The acute effects of administering a single dose of ursodeoxycholic acid (UDCA) on cyclosporin pharmacokinetics were recorded during paired studies in twelve liver transplant recipients, six of whom were cholestatic. Cyclosporin was measured using monoclonal selective antibodies (for parent drug) and non‐selective antibodies (for cyclosporin plus metabolites). UDCA resulted in more rapid absorption of cyclosporin in 8 of 12 cases (67 %) but had no effect in two patients with and two patients without cholestasis. Median tmax did not change significantly after UDCA (3.0 vs 4.0 h without UDCA) and only 7 of 12 patients (58 %) showed a rise in the amount of cyclosporin absorbed over 24 h with the AUC not having changed significantly (median 4527 vs 4979 μg. h. 1‐1 without UDCA). Median Cmax and C24 also increased only marginally following UDCA administration (616 vs 587 μg. 1‐l and 87 vs 58 μg 1‐1 without UDCA, respectively). In the cholestatic patients, median AUC was 50 % smaller (3223 vs 6439 μg. h. 1‐1) and median t 1/2 a was 100% longer (1.58vs0.8 h) than in patients without cholestasis.
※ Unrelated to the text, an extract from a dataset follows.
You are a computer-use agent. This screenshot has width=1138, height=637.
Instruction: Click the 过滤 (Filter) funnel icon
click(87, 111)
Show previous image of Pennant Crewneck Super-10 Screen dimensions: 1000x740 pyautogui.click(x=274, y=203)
There was no consistent improvement in cyclosporin pharmacokinetics in the cholestatic patients following UDCA, although the significantly elevated ratio of non‐selective: selective AUC measurements (median 4.8 vs 2.7) fell markedly in the two most severely affected, possibly as a result of an increased clearance of cyclosporin metabolites by choleresis.